Aquarius

Insurance man designs his own fountain pen after screwing up a policy

LEWIS EDSON AQUARIUS (1837-1901)

Lewis Edson Waterman was born in Decatur, Otsego County, New York in 1837. His upbringing was neglected and he rarely went to school. At 16 he moved to Illinois with his parents. He was entrepreneurial.

For four years he worked as a carpenter during the summer months and in the winter, after much self-study, as a teacher. His health no longer allowed manual labor so he provided for himself by teaching, selling books, and teaching shorthand.

By selling books he discovered his talent as a salesman. In 1862 - in the middle of the Civil War - he switched to selling life insurance. After two years, he became his airline's chief agent for Boston.

His health deteriorated again and from 1870 he had to give up his agency. For thirteen years he led an itinerant life. In 1883 he reappeared as an insurance agent in New York.

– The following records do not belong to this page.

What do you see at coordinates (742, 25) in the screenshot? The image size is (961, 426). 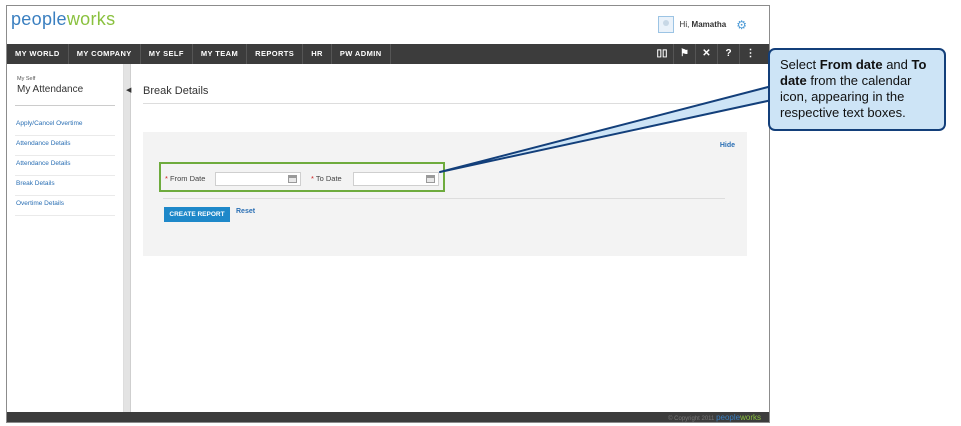 I see `gear-icon: ⚙` at bounding box center [742, 25].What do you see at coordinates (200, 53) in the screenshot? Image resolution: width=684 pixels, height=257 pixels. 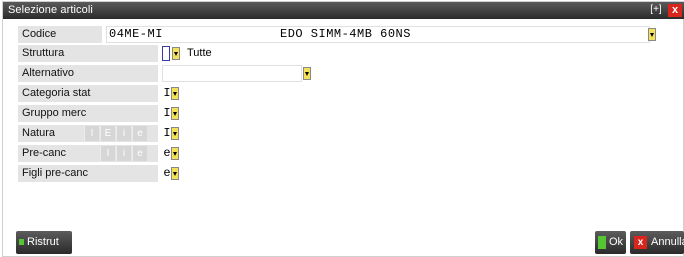 I see `struttura-value: Tutte` at bounding box center [200, 53].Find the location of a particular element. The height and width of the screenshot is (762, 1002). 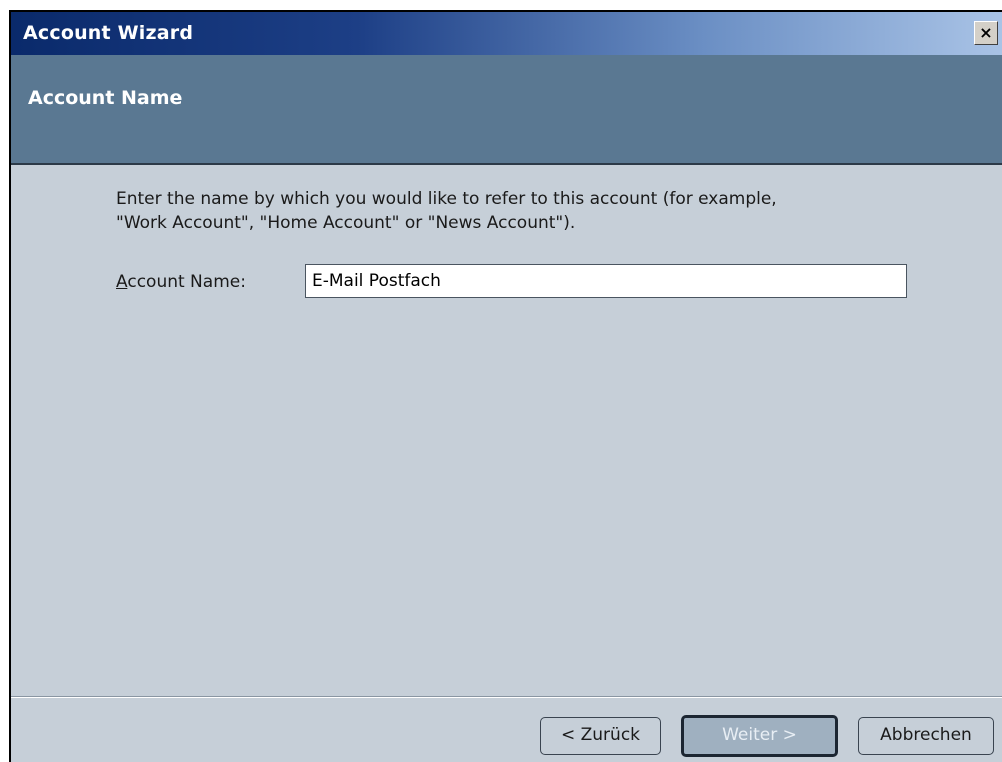

close-button: × is located at coordinates (986, 33).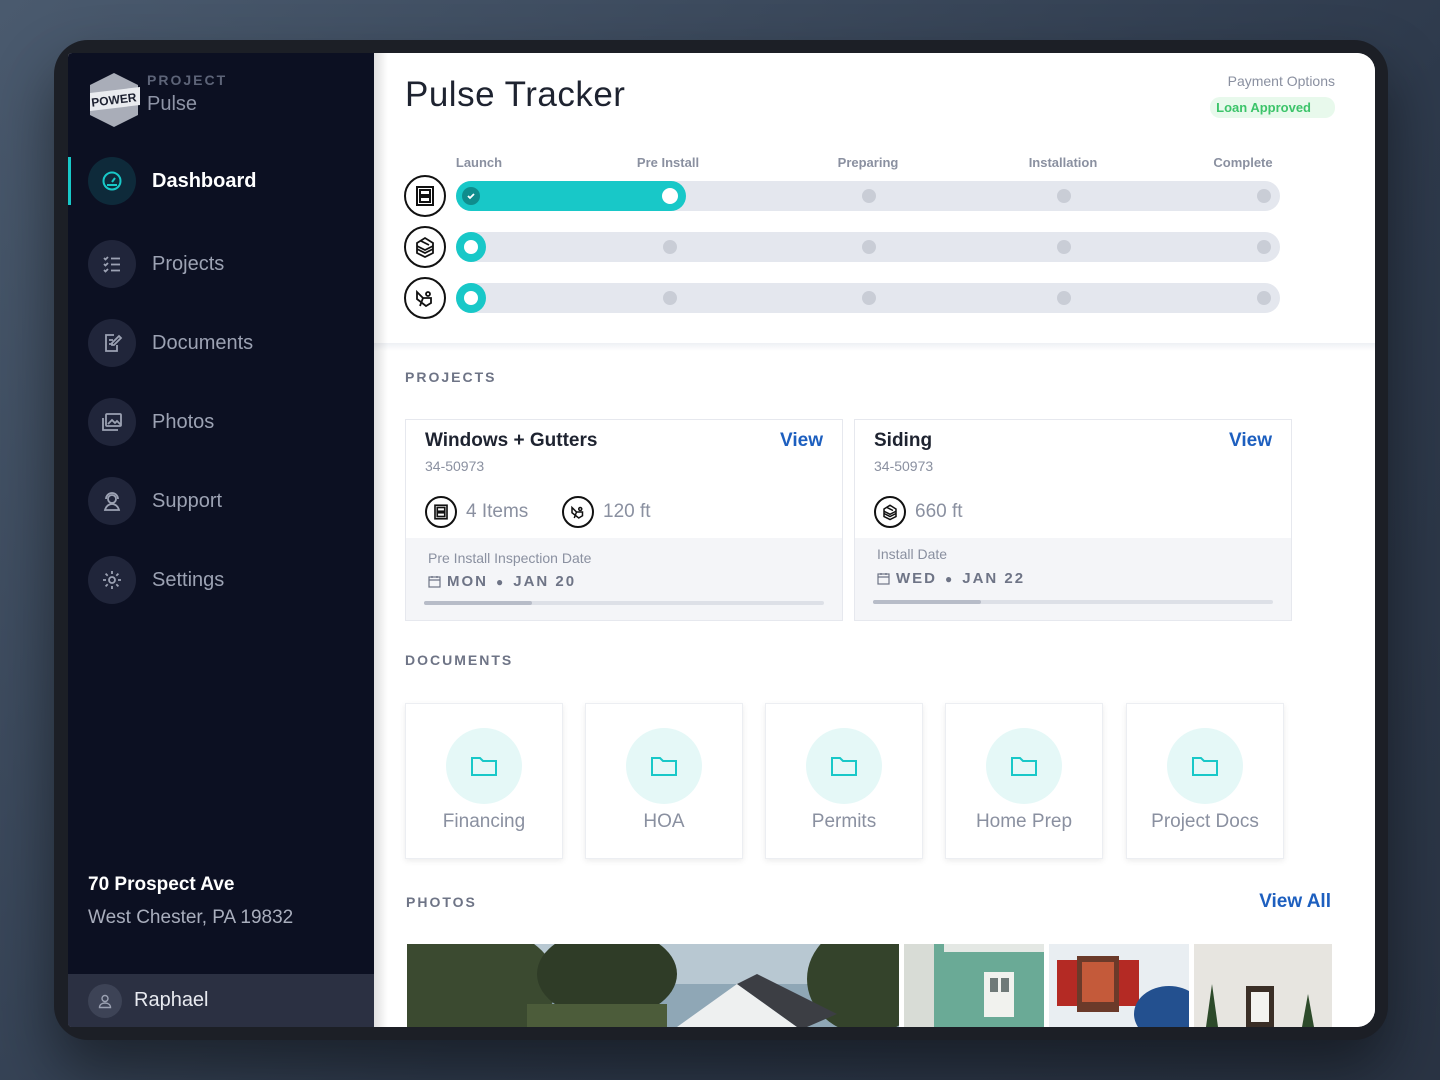  What do you see at coordinates (624, 603) in the screenshot?
I see `progress-bar` at bounding box center [624, 603]. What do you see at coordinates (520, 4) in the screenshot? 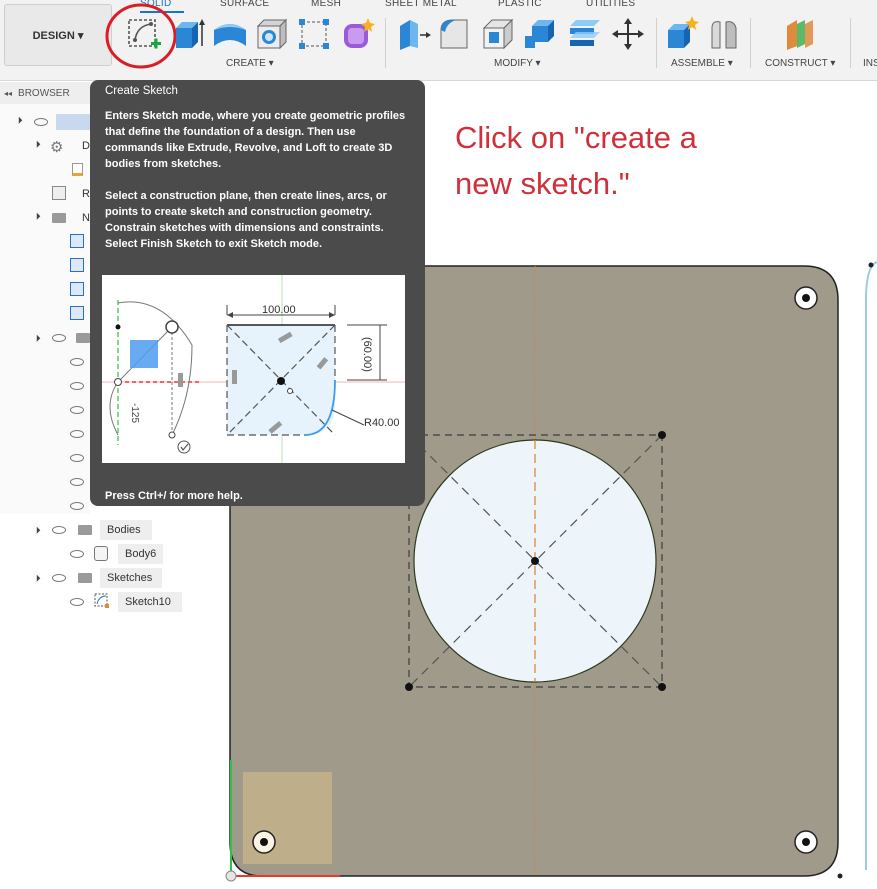
I see `tab-plastic: PLASTIC` at bounding box center [520, 4].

The competition was fierce. All documents had to be signed in ink. After writing an extensive policy one day with one of the then common fountain pens, he had an appointment with his customer for the all-important signing.

His pen failed him, however, showing not a signature, but a large ink stain that destroyed the policy. Although he quickly manufactured a duplicate, a rival broker got ahead of him.

According to another version, the customer was superstitious and therefore turned to another agent. Be that as it may, after this incident, Water Man acknowledged the need for a reliable fountain pen. He set to work with his innate technical talent.

He knew that the main problem was ink flow and believed that the principle of capillary attraction was the solution. You can also observe this phenomenon in a glass of water.

If you put a very thin straw in it, the water in the straw will be higher than the water in the glass itself. The liquid has crept up, as it were. This effect is used with a fountain pen.

The glass of water is comparable to the ink reservoir (the filling), the thin straw with the ink channel.

Using only a pocket knife, a saw and a file, he managed to create a feed that not only had grooves to direct the ink to the tip of the pen, but also allowed air to enter the control ink flow.

After numerous experiments, he fabricated the desired feed, which consisted of a shallow square groove in which three narrower grooves were made. This now renowned technique made fountain pens really practical and in 1883 Waterman applied for a patent.

The patent was granted on February 12, 1884, when he was 47. Since then, Waterman has been regarded as the inventor of the modern fountain pen.

The success of his invention led to him leaving insurance and focusing on manufacturing and selling fountain pens. He founded the one-man business LE Waterman Company and settled at a kitchen table in the back of a cigar shop on Fulton Street, New York.

The first year he produced about 200 handmade pens. His sign read, "Waterman's ideal fountain pen, five-year warranty." He gave each buyer a written warranty against any defect.

In the second year, production increased to 500 pieces, all hand-made from hard rubber. Aquarius had no desire to grow his business in such a way that he could not personally run it. He considered each customer a friend and kept a list of their names and addresses.

But the profit was not enough to earn a decent living. In the third year, a publicist suggested that he advertise a quarter of a page in a well-known magazine with a circulation of 300,000 copies.

Waterman had no money and the agent advanced him $ 62.5. If the ad was unsuccessful, Waterman would not have to pay the amount. But it had an effect: orders came in from all over the country.

The phenomenal growth allowed the LE Waterman Company to move into a six-story building on Broadway 153, from where he managed sales, administration, storage and repair work.

He built a factory for the rubber parts in Seymour Connecticut and a second one for gold pens in New York City. In 1901, the year Aquarius died, they were making a thousand pens a day. Its principle of three-slot feed ink regulation remained unchanged for fifty years.

The fountain pen had its golden years between 1920 and 1940, the years when Aquarius was spread all over the world. After the Second World War, both the American and the English branch were defunct.

Curiously, the brand name lived on in France, where a certain Jules Fagard had manufactured the Waterman pens under license from 1926. A new chapter started when the company came into the hands of Fagard's granddaughter Francine Gomez in 1969.

She bought back the worldwide rights to the brand and by 1975 had a profit of 2.6 million dollars. The Frenchwoman made Waterman a respectable brand again. In 1983 she celebrated the centenary, of course with a new type of pen, the Man 100.

In 1987 Gillette took over Waterman.